- INSTRUCTIONS FOR THE TASK -
Lay out the following items as a numbered list, one item per line, skipping any blank lines.

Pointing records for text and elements
********************

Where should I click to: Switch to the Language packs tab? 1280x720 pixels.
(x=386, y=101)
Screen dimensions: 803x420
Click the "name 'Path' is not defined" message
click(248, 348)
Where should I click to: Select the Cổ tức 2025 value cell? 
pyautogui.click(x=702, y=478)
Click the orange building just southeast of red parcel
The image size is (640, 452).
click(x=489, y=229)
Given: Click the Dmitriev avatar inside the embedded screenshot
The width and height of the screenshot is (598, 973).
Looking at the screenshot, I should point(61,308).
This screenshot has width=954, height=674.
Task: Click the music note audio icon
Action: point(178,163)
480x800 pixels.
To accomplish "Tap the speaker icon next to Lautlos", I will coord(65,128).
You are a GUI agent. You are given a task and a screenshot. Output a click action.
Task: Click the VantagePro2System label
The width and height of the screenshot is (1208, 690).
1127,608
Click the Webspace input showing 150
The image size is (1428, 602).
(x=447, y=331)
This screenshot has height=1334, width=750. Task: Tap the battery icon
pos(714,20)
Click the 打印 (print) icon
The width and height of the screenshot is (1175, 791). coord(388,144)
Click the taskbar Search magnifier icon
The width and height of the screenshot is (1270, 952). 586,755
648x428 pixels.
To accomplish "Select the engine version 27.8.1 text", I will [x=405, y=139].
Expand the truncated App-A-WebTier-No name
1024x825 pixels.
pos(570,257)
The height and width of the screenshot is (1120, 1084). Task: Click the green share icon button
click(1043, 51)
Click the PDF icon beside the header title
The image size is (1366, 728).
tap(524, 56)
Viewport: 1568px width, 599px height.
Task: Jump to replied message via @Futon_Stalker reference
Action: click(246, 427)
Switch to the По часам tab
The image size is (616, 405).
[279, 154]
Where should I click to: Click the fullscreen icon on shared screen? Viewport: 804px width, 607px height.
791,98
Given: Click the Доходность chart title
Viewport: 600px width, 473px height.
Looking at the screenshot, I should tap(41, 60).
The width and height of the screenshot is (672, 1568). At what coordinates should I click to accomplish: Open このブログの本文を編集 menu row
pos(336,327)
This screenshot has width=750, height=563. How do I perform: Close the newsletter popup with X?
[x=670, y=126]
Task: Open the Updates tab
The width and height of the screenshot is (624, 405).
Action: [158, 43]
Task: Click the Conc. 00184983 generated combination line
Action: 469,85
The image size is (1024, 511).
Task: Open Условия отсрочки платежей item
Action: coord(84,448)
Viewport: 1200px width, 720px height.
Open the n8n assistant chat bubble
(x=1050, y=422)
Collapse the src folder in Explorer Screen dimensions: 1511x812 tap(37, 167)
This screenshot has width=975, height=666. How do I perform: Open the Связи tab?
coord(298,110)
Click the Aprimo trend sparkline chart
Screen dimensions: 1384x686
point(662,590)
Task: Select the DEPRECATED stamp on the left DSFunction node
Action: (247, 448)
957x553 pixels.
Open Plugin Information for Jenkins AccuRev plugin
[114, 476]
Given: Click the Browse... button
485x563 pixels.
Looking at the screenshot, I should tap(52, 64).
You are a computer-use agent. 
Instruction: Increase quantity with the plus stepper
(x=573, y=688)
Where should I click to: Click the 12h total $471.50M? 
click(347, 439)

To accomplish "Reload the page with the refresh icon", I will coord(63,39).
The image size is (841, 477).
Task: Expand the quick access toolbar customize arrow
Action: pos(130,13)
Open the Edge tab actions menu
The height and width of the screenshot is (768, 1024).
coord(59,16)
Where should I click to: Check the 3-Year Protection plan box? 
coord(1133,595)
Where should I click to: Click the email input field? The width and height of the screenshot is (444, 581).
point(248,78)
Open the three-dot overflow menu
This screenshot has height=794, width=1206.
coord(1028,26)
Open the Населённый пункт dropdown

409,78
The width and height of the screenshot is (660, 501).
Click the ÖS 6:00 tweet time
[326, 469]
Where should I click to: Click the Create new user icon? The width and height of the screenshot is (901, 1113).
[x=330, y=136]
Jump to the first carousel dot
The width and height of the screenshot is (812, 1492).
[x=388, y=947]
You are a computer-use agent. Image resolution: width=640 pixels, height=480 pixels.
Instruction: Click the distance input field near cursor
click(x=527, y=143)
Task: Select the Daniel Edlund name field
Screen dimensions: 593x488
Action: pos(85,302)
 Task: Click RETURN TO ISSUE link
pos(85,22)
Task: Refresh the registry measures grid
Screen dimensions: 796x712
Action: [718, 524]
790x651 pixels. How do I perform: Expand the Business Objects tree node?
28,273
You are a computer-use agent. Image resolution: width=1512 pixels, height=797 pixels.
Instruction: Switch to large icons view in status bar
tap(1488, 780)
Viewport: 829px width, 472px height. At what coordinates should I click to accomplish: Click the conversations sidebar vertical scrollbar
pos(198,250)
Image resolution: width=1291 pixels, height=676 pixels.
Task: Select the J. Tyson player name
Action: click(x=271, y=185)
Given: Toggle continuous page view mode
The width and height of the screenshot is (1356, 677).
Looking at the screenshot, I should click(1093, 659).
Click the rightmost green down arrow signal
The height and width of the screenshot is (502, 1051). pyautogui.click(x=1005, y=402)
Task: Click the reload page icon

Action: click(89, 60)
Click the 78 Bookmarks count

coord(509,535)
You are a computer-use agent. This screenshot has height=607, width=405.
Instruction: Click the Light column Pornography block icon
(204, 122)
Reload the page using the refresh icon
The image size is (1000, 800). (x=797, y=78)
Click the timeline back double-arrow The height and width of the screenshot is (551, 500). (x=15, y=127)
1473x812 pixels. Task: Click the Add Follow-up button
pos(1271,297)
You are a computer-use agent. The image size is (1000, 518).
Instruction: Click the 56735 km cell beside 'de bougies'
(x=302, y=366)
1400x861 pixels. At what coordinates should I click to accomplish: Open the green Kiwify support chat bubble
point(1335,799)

********************

- COMPLETED TASK -
1. Where should I click to: Switch to the Language packs tab? 1280x720 pixels.
2. (x=386, y=101)
3. Screen dimensions: 803x420
4. Click the "name 'Path' is not defined" message
5. click(248, 348)
6. Where should I click to: Select the Cổ tức 2025 value cell? 
7. pyautogui.click(x=702, y=478)
8. Click the orange building just southeast of red parcel
9. The image size is (640, 452).
10. click(x=489, y=229)
11. Given: Click the Dmitriev avatar inside the embedded screenshot
12. The width and height of the screenshot is (598, 973).
13. Looking at the screenshot, I should point(61,308).
14. This screenshot has width=954, height=674.
15. Task: Click the music note audio icon
16. Action: point(178,163)
17. 480x800 pixels.
18. To accomplish "Tap the speaker icon next to Lautlos", I will coord(65,128).
19. You are a GUI agent. You are given a task and a screenshot. Output a click action.
20. Task: Click the VantagePro2System label
21. The width and height of the screenshot is (1208, 690).
22. 1127,608
23. Click the Webspace input showing 150
24. The image size is (1428, 602).
25. (x=447, y=331)
26. This screenshot has height=1334, width=750. Task: Tap the battery icon
27. pos(714,20)
28. Click the 打印 (print) icon
29. The width and height of the screenshot is (1175, 791). coord(388,144)
30. Click the taskbar Search magnifier icon
31. The width and height of the screenshot is (1270, 952). 586,755
32. 648x428 pixels.
33. To accomplish "Select the engine version 27.8.1 text", I will [x=405, y=139].
34. Expand the truncated App-A-WebTier-No name
35. 1024x825 pixels.
36. pos(570,257)
37. The height and width of the screenshot is (1120, 1084). Task: Click the green share icon button
38. click(1043, 51)
39. Click the PDF icon beside the header title
40. The image size is (1366, 728).
41. tap(524, 56)
42. Viewport: 1568px width, 599px height.
43. Task: Jump to replied message via @Futon_Stalker reference
44. Action: click(246, 427)
45. Switch to the По часам tab
46. The image size is (616, 405).
47. [279, 154]
48. Where should I click to: Click the fullscreen icon on shared screen? Viewport: 804px width, 607px height.
49. 791,98
50. Given: Click the Доходность chart title
51. Viewport: 600px width, 473px height.
52. Looking at the screenshot, I should tap(41, 60).
53. The width and height of the screenshot is (672, 1568). At what coordinates should I click to accomplish: Open このブログの本文を編集 menu row
54. pos(336,327)
55. This screenshot has width=750, height=563. How do I perform: Close the newsletter popup with X?
56. [x=670, y=126]
57. Task: Open the Updates tab
58. The width and height of the screenshot is (624, 405).
59. Action: [158, 43]
60. Task: Click the Conc. 00184983 generated combination line
61. Action: 469,85
62. The image size is (1024, 511).
63. Task: Open Условия отсрочки платежей item
64. Action: coord(84,448)
65. Viewport: 1200px width, 720px height.
66. Open the n8n assistant chat bubble
67. (x=1050, y=422)
68. Collapse the src folder in Explorer Screen dimensions: 1511x812 tap(37, 167)
69. This screenshot has width=975, height=666. How do I perform: Open the Связи tab?
70. coord(298,110)
71. Click the Aprimo trend sparkline chart
72. Screen dimensions: 1384x686
73. point(662,590)
74. Task: Select the DEPRECATED stamp on the left DSFunction node
75. Action: (247, 448)
76. 957x553 pixels.
77. Open Plugin Information for Jenkins AccuRev plugin
78. [114, 476]
79. Given: Click the Browse... button
80. 485x563 pixels.
81. Looking at the screenshot, I should tap(52, 64).
82. You are a computer-use agent. 
83. Instruction: Increase quantity with the plus stepper
84. (x=573, y=688)
85. Where should I click to: Click the 12h total $471.50M? 
86. click(347, 439)
87. To accomplish "Reload the page with the refresh icon", I will coord(63,39).
88. The image size is (841, 477).
89. Task: Expand the quick access toolbar customize arrow
90. Action: pos(130,13)
91. Open the Edge tab actions menu
92. The height and width of the screenshot is (768, 1024).
93. coord(59,16)
94. Where should I click to: Check the 3-Year Protection plan box? 
95. coord(1133,595)
96. Where should I click to: Click the email input field? The width and height of the screenshot is (444, 581).
97. point(248,78)
98. Open the three-dot overflow menu
99. This screenshot has height=794, width=1206.
100. coord(1028,26)
101. Open the Населённый пункт dropdown
102. 409,78
103. The width and height of the screenshot is (660, 501).
104. Click the ÖS 6:00 tweet time
105. [326, 469]
106. Where should I click to: Click the Create new user icon? The width and height of the screenshot is (901, 1113).
107. [x=330, y=136]
108. Jump to the first carousel dot
109. The width and height of the screenshot is (812, 1492).
110. [x=388, y=947]
111. You are a computer-use agent. Image resolution: width=640 pixels, height=480 pixels.
112. Instruction: Click the distance input field near cursor
113. click(x=527, y=143)
114. Task: Select the Daniel Edlund name field
115. Screen dimensions: 593x488
116. Action: pos(85,302)
117.  Task: Click RETURN TO ISSUE link
118. pos(85,22)
119. Task: Refresh the registry measures grid
120. Screen dimensions: 796x712
121. Action: [718, 524]
122. 790x651 pixels. How do I perform: Expand the Business Objects tree node?
123. 28,273
124. You are a computer-use agent. Image resolution: width=1512 pixels, height=797 pixels.
125. Instruction: Switch to large icons view in status bar
126. tap(1488, 780)
127. Viewport: 829px width, 472px height. At what coordinates should I click to accomplish: Click the conversations sidebar vertical scrollbar
128. pos(198,250)
129. Image resolution: width=1291 pixels, height=676 pixels.
130. Task: Select the J. Tyson player name
131. Action: click(x=271, y=185)
132. Given: Toggle continuous page view mode
133. The width and height of the screenshot is (1356, 677).
134. Looking at the screenshot, I should click(1093, 659).
135. Click the rightmost green down arrow signal
136. The height and width of the screenshot is (502, 1051). pyautogui.click(x=1005, y=402)
137. Task: Click the reload page icon
138. Action: click(89, 60)
139. Click the 78 Bookmarks count
140. coord(509,535)
141. You are a computer-use agent. This screenshot has height=607, width=405.
142. Instruction: Click the Light column Pornography block icon
143. (204, 122)
144. Reload the page using the refresh icon
145. The image size is (1000, 800). (x=797, y=78)
146. Click the timeline back double-arrow The height and width of the screenshot is (551, 500). (x=15, y=127)
147. 1473x812 pixels. Task: Click the Add Follow-up button
148. pos(1271,297)
149. You are a computer-use agent. The image size is (1000, 518).
150. Instruction: Click the 56735 km cell beside 'de bougies'
151. (x=302, y=366)
152. 1400x861 pixels. At what coordinates should I click to accomplish: Open the green Kiwify support chat bubble
153. point(1335,799)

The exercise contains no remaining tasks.